### Consigne a:
D'après l'extrait d'entretien sur la scène metal chinoise, à quelle période cette scène s'est-elle construite ?

### Extrait du document:
Winter: Salut ! Peux-tu te présenter ?

William : Je suis doctorant en anthropologie sociale et cognitive au Lapcos, à l’Université de Nice. J’étudie comment se construit l’identité chinoise à travers le metal et quels sont les enjeux qui se construisent autour, qu’ils soient politiques, religieux, sociaux ou musicaux.

Winter : Ressens-tu une véritable spécificité de la scène metal chinoise en comparaison avec les autres scènes, européennes ou asiatiques ?

William : Je ne connais pas toutes les scènes metal asiatiques. Je connais la chinoise, évidemment, la japonaise, celles de Hong-Kong et de Taïwan. La scène chinoise est différente oui, car elle s’est construite sur le tard, à la fin des années 80, début des années 90, plus tard qu’en Europe, donc. De plus, le pays était relativement fermé aux informations venant de l’extérieur. Ces dernières arrivaient soit erronées soit de manière partielle. Ça a beaucoup joué. La scène musicale s’est construite au niveau économique et social, indépendamment du reste du monde. Les groupes peuvent vivre en Chine, sans sortir du pays, dans des conditions musicales qui feraient rêver pas mal de groupes de par ici.

Winter : Ah oui, carrément…

William : Oui, oui. Quand ils arrivent à vraiment se professionnaliser comme Nine Treasures, ils font quelques concerts par an, sans même sortir d’albums, et arrivent à en vivre.

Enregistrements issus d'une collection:
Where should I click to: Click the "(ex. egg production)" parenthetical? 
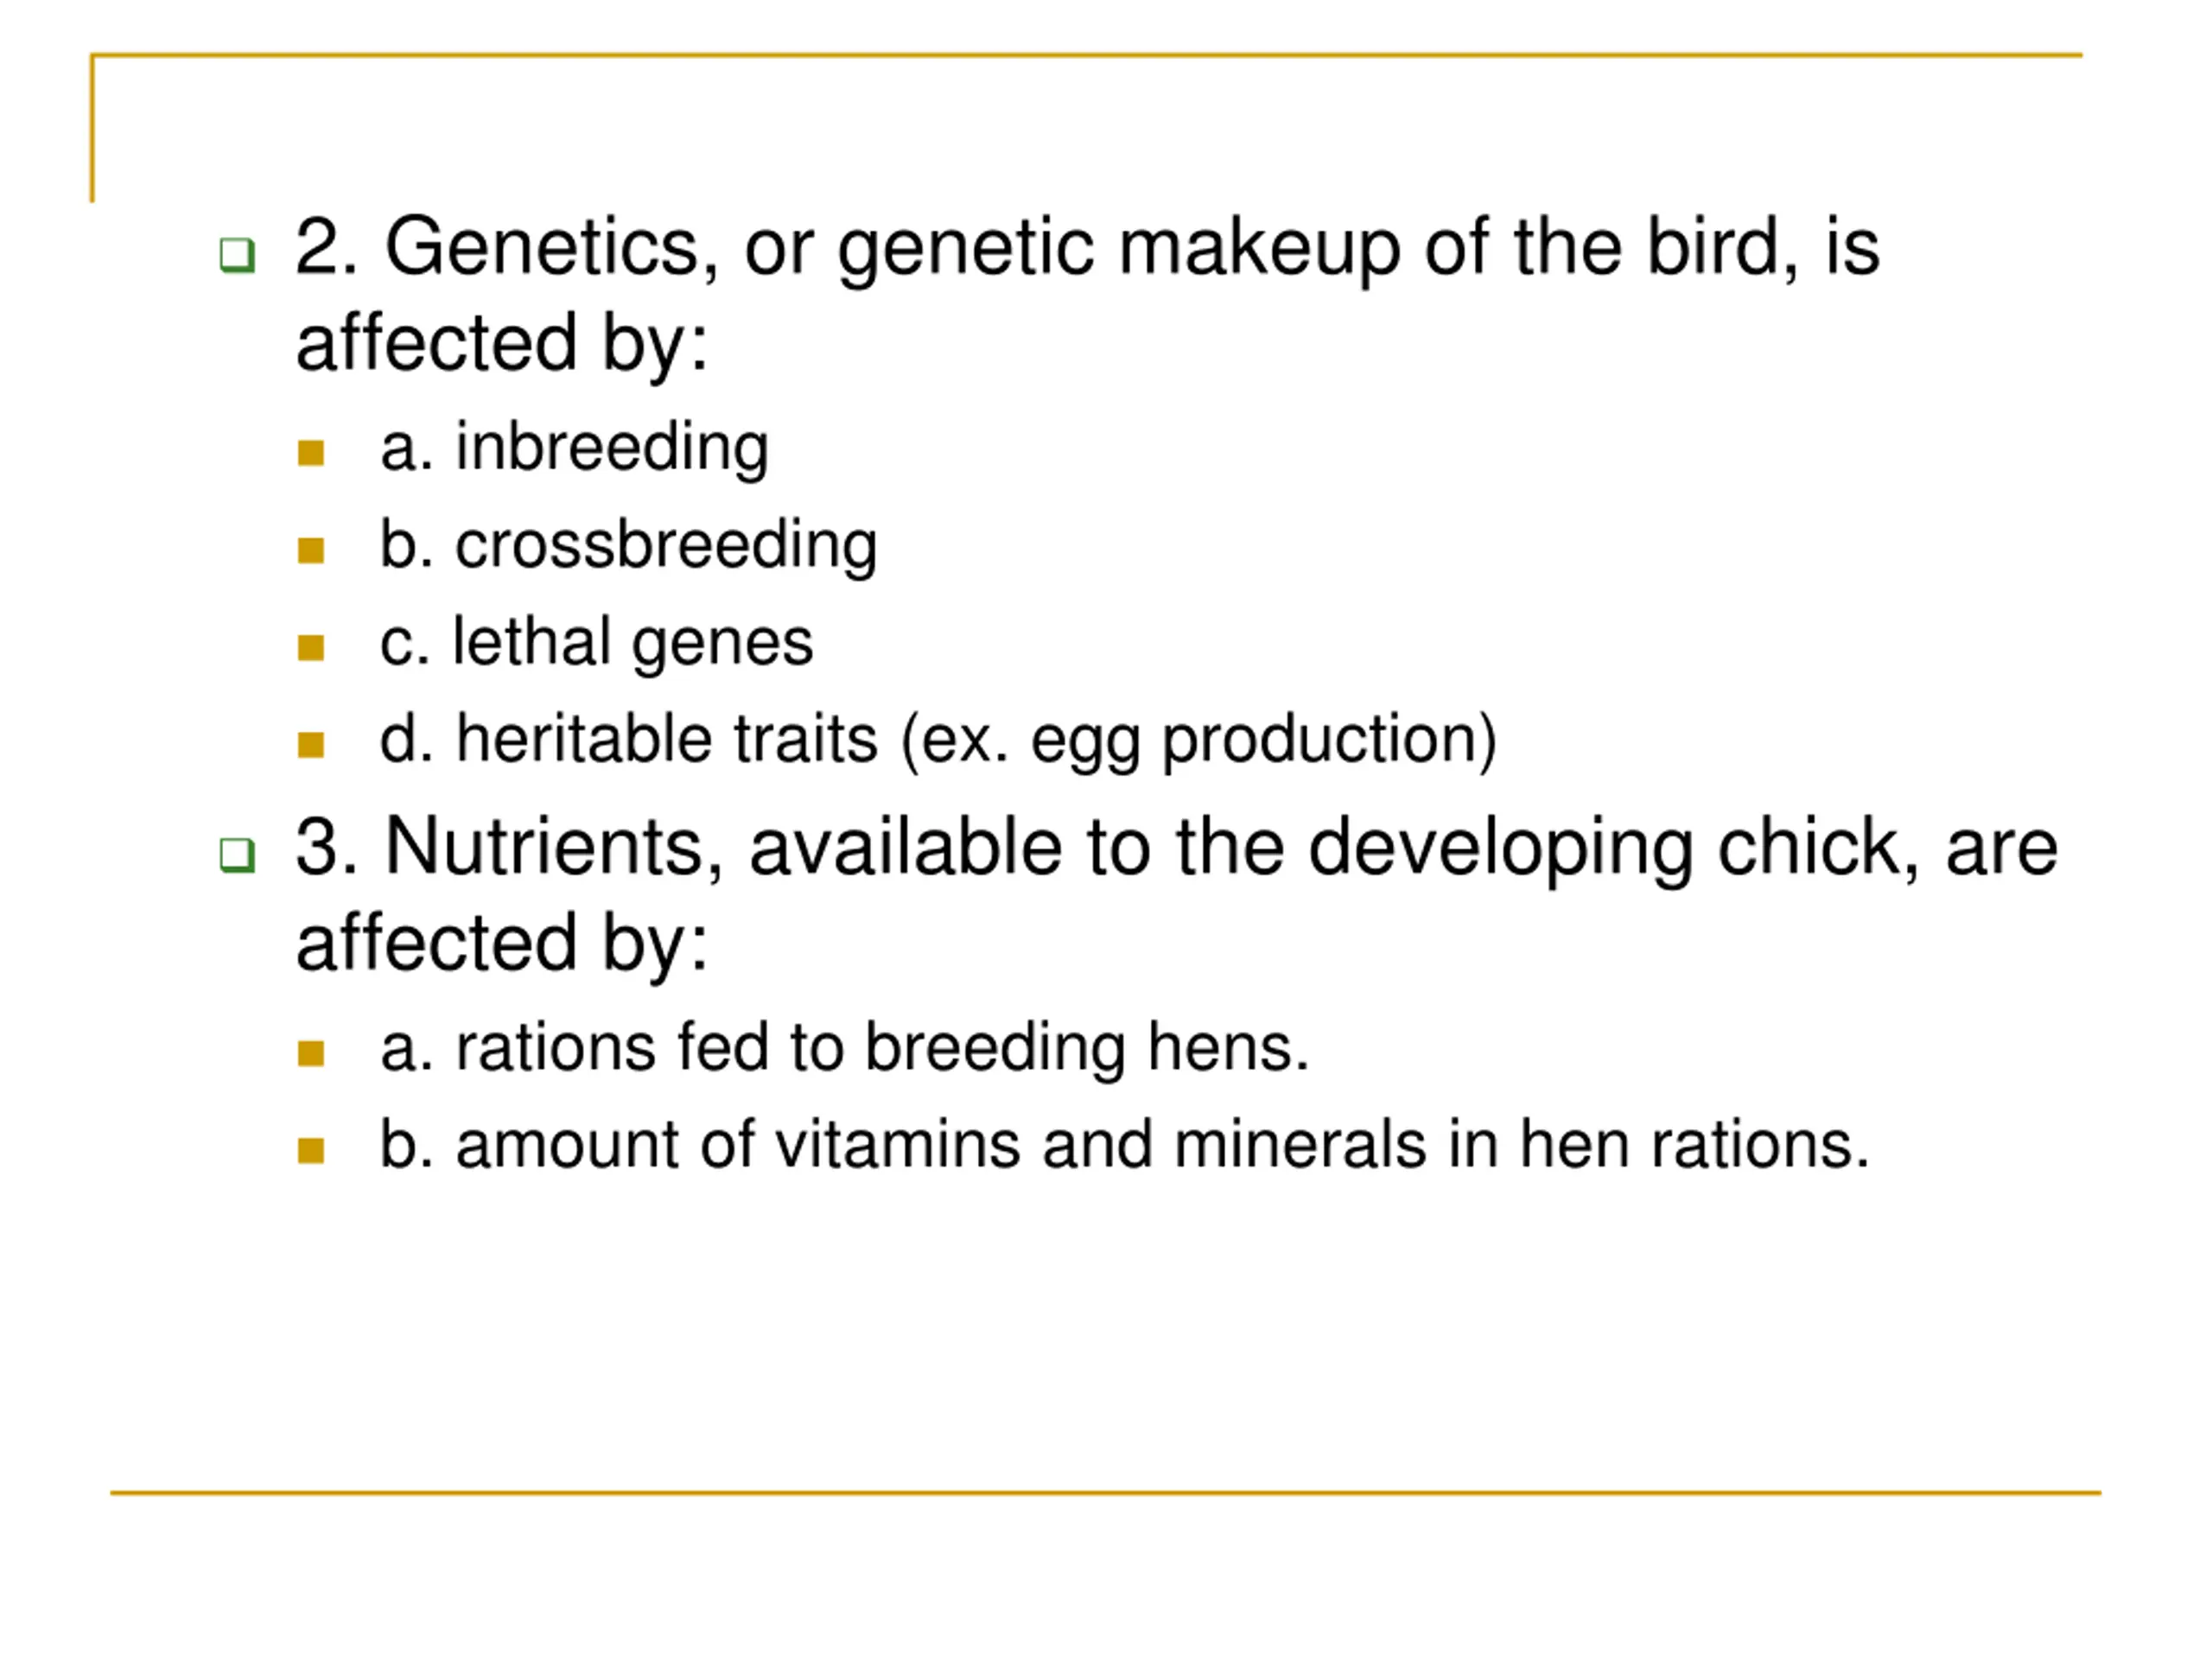point(1198,741)
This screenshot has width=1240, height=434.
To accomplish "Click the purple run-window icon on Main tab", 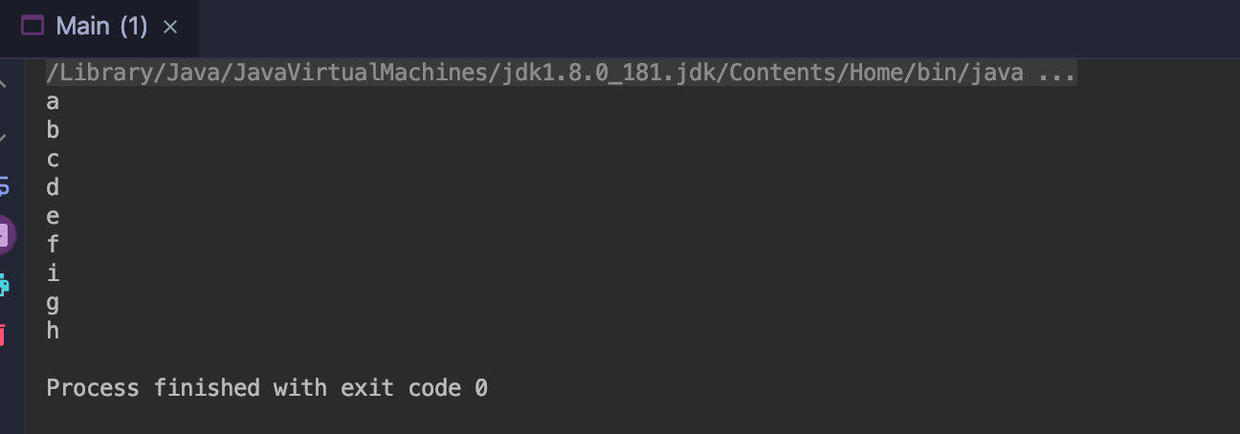I will click(x=33, y=26).
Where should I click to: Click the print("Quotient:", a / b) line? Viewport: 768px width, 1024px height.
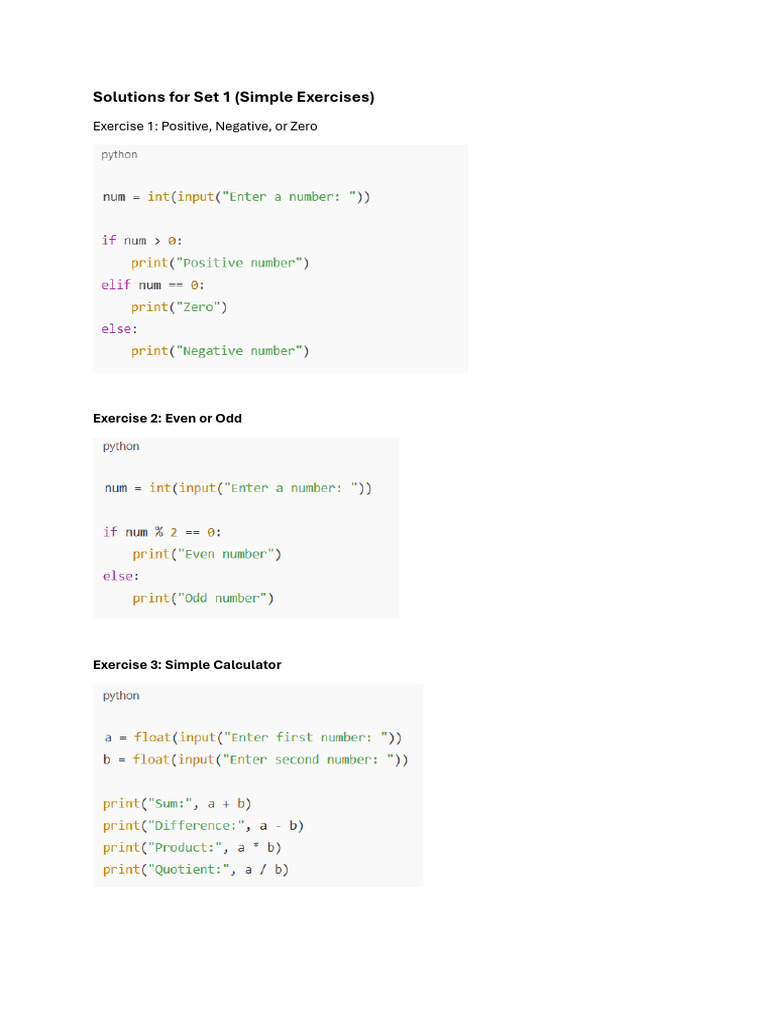[x=196, y=870]
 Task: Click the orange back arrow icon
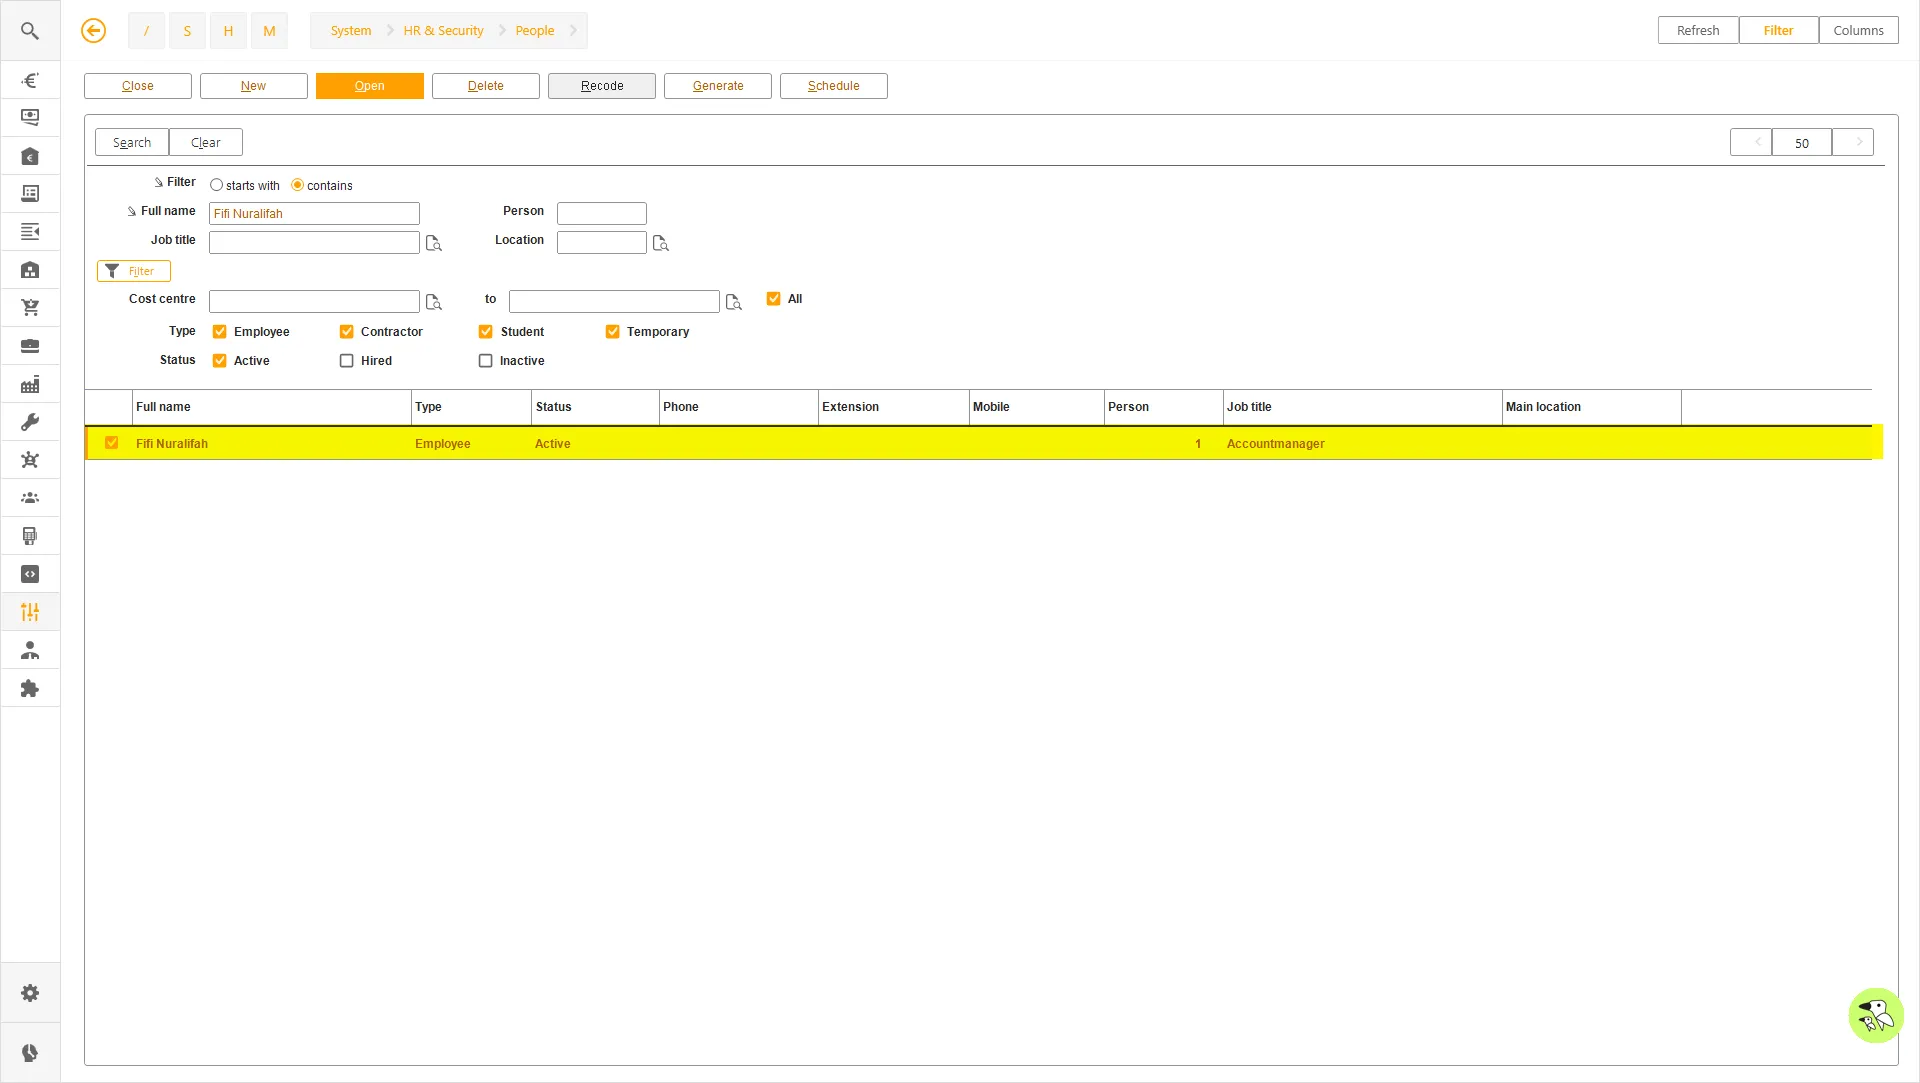[x=93, y=31]
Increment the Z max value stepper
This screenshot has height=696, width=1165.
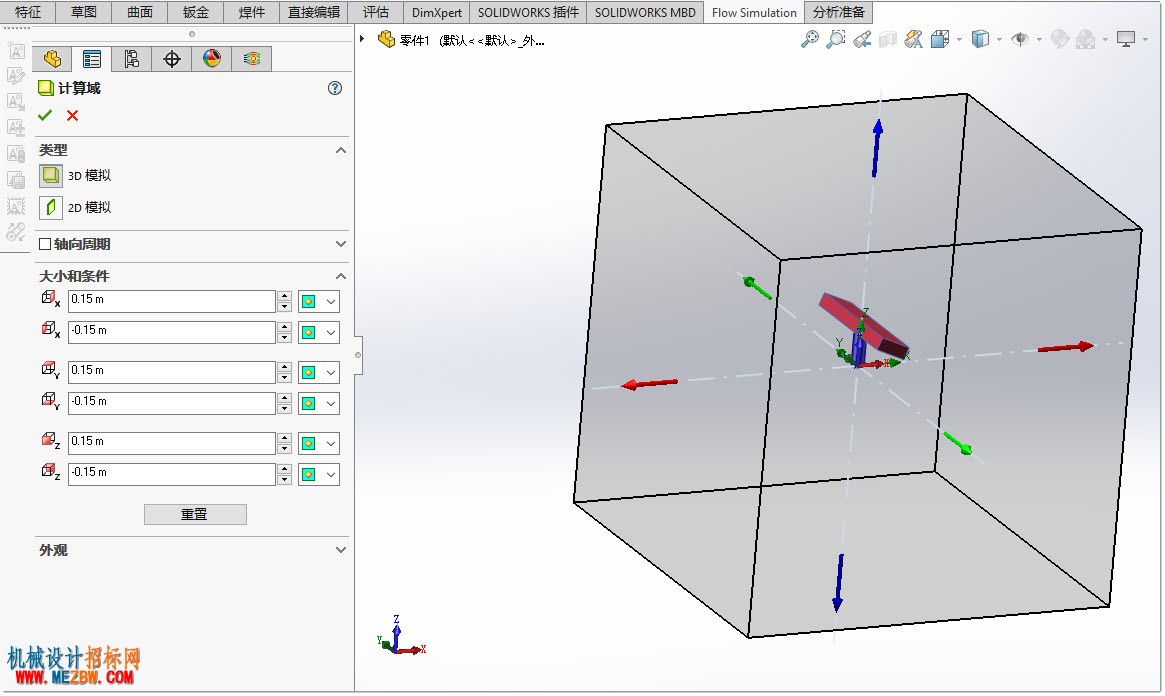coord(285,438)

### Consigne b:
Recopiez à l'identique les lignes des enregistrements, de celle qui contient « width, 1024px height. » jusqu'à la fin des enregistrements incluse, en omettant les images.

### Réponse attendue a:
À la fin des années 80 et au début des années 90.

### Réponse attendue b:
Where should I click to: Click the print("Quotient:", a / b) line? Viewport: 768px width, 1024px height.
[x=196, y=870]
 Task: Click the orange back arrow icon
[x=93, y=31]
Increment the Z max value stepper
This screenshot has height=696, width=1165.
coord(285,438)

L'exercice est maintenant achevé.